Man Versus Machine—
Part 1

The IBM Challenge—Game 1

February 14–15, 2011

Contestants
Ken Jennings
Watson
Brad Rutter

the ultimate contest between man and machine has its roots in a steak house in Fishkill, New York, in 2004.

A group of IBM researchers who were dining together noticed that, for seemingly no apparent reason, most of the people in the restaurant had gathered around a television set in the bar. Curious, they joined the crowd.

Jeopardy! was playing on the TV set. Ken Jennings was in the middle of his record-setting winning streak. In Fishkill—and lots of places around the nation—people stopped what they were doing to see if Jennings would win again. And again.

Unlike other viewers, though, the IBM employees were less concerned with Jennings than with the idea he gave them for a new grand challenge. From time to time, IBM created grand challenges to pit man against machine. Ideally, these projects not only connected to the company’s research and ambitions, but they sparked interest around the world.

Deep Blue had been one such grand challenge. In 1997, after six years of research, IBM designed a computer that beat chess master Garry Kasparov. Now the IBM researchers began to wonder whether it might be possible to design a computer that could beat the best at Jeopardy!

Such a computer would bring fame and glory to IBM. More important, it would generate billions in sales.

The Wall Street Journal reported that, by 2010, IBM’s business-analytics revenue was $9.4 billion, but the company wanted it to grow to $16 billion in five more years. It already faced stiff competition from market leader Oracle Corp. and from SAP, a European multinational corporation.

Turning Jeopardy! into a grand challenge might very well put IBM in the spotlight, but, in the year or so following Jennings’s streak, opinion at the corporation was divided. Some thought it silly. Some said it was gimmicky. Some had doubts whether it was even possible.

Eventually, the company decided to give it a try. Initial funding came from the research budget. That didn’t require approval at the highest levels. It also freed the project from the usual commercial pressures.

The computer destined to be a Jeopardy! star was named Watson, for Thomas J. Watson Sr. (1874–1956), who was hired in 1914 to manage the merger of three companies that became International Business Machines, one of the greatest firms in US history.

By 2007, the grand challenge was far from grand. Three people were gathering data from old Jeopardy! shows and starting to train Watson. Said one employee who left the company that year, “It could barely beat a five-year-old.”

Eric Brown, a frontline researcher at IBM, heard about the project in 2006. His group as well as a sister group were looking at how computers answer questions. To him the grand challenge seemed like a great fit.

Up until then, most people who were trying to get computers to answer questions focused on what humans could do to ask questions in ways a computer could understand. With this project, IBM was going to try to teach a computer to understand what humans were saying.

That was going to be a lot harder than building Deep Blue.
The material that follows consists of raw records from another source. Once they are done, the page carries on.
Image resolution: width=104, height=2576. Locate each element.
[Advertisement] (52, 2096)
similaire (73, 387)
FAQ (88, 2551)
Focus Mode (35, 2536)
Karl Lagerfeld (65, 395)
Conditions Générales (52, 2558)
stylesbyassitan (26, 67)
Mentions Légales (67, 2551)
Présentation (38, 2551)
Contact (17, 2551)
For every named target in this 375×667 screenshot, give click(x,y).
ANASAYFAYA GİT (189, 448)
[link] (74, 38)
Chess, for all its complexity, was like a game of playground tag compared to Jeopardy! Chess has specific rules for each piece. It is mathematical by nature and takes place entirely on a board with sixty-four squares.

Jeopardy! involves the limitless ways language can be used and words are constructed. It incorporates humor, wordplay, and multiple meanings. It communicates different thoughts by the way words are organized and stressed in sentences. On top of all that, the subjects of clues in any given game of Jeopardy! are practically limitless.

IBM divided the challenge into five parts:

- Watson would need to understand language enough to interpret not only the meaning of the words but the wordplay and wit inherent in Jeopardy! clues.

- Watson would have to have a database with enough knowledge to cover the range of material in any given Jeopardy! game.

- Watson would have to comb through that database and generate precise answers.

- Watson would need to evaluate all the answers it came up with and figure out how confident it could be with each of them.

- Watson would have to work fast enough to beat the other players.

Plus, there was one more thing: IBM would have to convince Jeopardy! to accept the challenge.

Michael Loughran from IBM public relations called Harry Friedman. Loughran said he would be in Los Angeles and would like to come by to discuss the game.

“I thought they wanted to make a Jeopardy! game like some of the other electronics companies, one you could play at home or on a mobile device,” Friedman recalled. “I said, ‘I’ll be glad to talk to you about it, but you should know the game is exclusively licensed to several makers.’

“He said it’s not that exactly, which piqued my curiosity. He came by but, even after we talked, I still didn’t get it until he asked me if I remembered Deep Blue, the computer that played chess. He said they were talking about a computer that can play Jeopardy!

“I said, ‘I really don’t think we’d be interested.’ It sounded too much like a stunt. He said, ‘Okay, I understand. But think about it.’”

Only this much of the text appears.